Telefono Rosa Torino
Centro Antiviolenza e Centro Orientamento per i Diritti delle Donne. Ascoltare, accogliere, mettersi
07/06/2026
“Poi, modestamente io sono un bel ragazzo, la signora è una signora normale…”
Secondo quanto riportato da La Repubblica, sono queste le parole con cui il senatore Francesco Silvestro respinge le accuse di violenza sessuale.
Non si tratta di una semplice difesa: dentro queste tredici parole si concentra una parte della grammatica della cultura dello stupro e della colpevolizzazione della vittima (victim blaming), ovvero la tendenza a ricondurre la credibilità all’aspetto fisico o allo stile di vita della donna, con conseguente svalutazione e discredito della sua parola.
“Troppo bello per aver bisogno di stuprare” e lei “troppo normale” per essere credibile: un sottotesto che va oltre il singolo caso e interroga il piano culturale.

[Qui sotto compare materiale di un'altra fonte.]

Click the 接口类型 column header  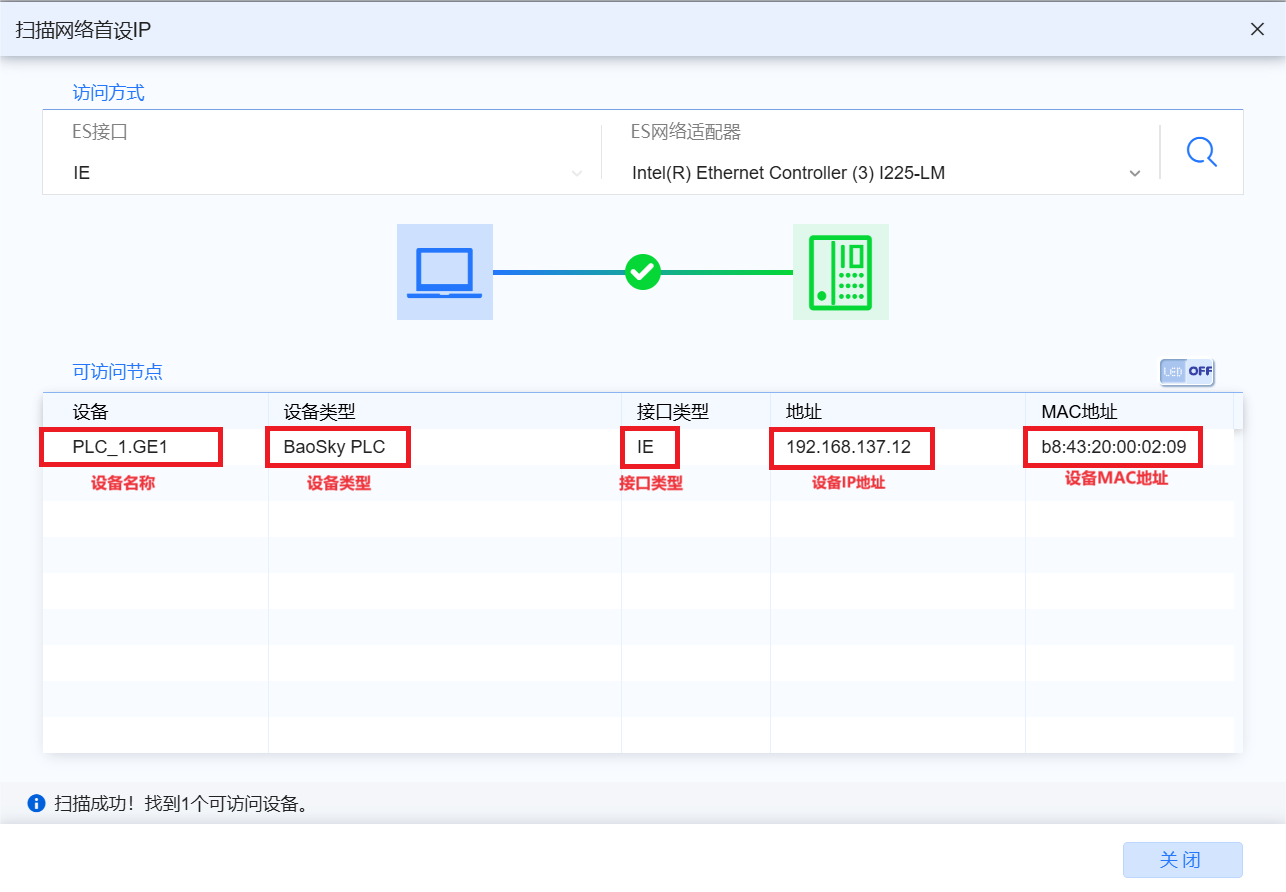[672, 412]
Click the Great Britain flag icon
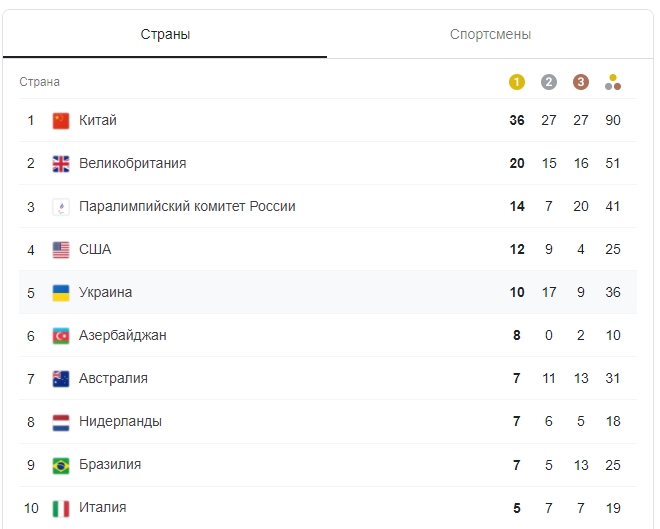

Nel pieno rispetto della presunzione di innocenza e dell’accertamento giudiziario, queste dichiarazioni rimandano a un meccanismo più ampio che riguarda il modo in cui la parola e la credibilità delle donne vengono troppo spesso messe in discussione. È proprio su questo terreno che si colloca il lavoro dei centri antiviolenza come Telefono Rosa Torino, impegnati quotidianamente a contrastare questo tipo di narrazioni e di dinamiche di delegittimazione.